- Written exercise
Express as a JSON list of strings the lines of the records from the line with "You are a computer-use agent. Screen" up to and including the line with "Action: [592, 280]", one string per line and blank lines omitted.

- Information supplied
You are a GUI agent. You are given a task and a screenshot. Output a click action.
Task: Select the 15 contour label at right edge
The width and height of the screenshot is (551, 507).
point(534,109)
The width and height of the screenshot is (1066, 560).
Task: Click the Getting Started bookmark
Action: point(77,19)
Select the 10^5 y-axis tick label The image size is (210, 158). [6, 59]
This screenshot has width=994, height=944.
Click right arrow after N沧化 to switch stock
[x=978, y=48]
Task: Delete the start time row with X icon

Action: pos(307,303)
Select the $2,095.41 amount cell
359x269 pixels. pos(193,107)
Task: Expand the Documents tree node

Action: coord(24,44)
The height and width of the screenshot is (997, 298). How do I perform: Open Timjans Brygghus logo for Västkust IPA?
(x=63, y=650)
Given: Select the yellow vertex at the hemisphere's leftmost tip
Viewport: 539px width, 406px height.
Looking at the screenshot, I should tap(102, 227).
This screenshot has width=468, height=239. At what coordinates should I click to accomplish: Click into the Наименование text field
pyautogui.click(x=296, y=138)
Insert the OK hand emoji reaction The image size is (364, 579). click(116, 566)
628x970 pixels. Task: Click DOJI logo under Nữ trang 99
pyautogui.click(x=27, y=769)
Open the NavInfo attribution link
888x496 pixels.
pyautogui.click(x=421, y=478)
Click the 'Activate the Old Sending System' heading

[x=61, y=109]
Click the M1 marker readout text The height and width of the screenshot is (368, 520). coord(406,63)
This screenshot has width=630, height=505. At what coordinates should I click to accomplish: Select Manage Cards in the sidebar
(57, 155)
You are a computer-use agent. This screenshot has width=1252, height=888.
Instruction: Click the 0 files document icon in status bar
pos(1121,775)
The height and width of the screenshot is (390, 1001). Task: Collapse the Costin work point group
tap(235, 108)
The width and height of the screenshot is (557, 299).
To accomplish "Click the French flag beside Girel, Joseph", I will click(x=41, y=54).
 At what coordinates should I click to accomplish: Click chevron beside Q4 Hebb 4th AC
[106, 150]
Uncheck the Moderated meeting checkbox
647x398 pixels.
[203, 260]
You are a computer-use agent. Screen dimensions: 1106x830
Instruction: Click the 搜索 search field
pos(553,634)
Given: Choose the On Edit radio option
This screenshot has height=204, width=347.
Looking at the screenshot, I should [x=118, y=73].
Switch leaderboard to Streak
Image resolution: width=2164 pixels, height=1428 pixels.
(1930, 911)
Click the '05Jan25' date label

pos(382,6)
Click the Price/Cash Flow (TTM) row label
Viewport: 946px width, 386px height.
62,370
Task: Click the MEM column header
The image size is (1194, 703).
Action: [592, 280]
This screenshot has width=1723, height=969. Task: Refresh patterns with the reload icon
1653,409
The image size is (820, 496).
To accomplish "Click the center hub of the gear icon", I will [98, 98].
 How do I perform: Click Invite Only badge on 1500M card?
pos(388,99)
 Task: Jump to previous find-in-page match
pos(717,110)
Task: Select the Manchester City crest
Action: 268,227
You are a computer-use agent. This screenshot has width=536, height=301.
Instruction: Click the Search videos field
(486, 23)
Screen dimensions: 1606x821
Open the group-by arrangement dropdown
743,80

- Solved exercise
[
  "You are a computer-use agent. Screen dimensions: 1106x830",
  "Instruction: Click the 搜索 search field",
  "pos(553,634)",
  "Given: Choose the On Edit radio option",
  "This screenshot has height=204, width=347.",
  "Looking at the screenshot, I should [x=118, y=73].",
  "Switch leaderboard to Streak",
  "Image resolution: width=2164 pixels, height=1428 pixels.",
  "(1930, 911)",
  "Click the '05Jan25' date label",
  "pos(382,6)",
  "Click the Price/Cash Flow (TTM) row label",
  "Viewport: 946px width, 386px height.",
  "62,370",
  "Task: Click the MEM column header",
  "The image size is (1194, 703).",
  "Action: [592, 280]"
]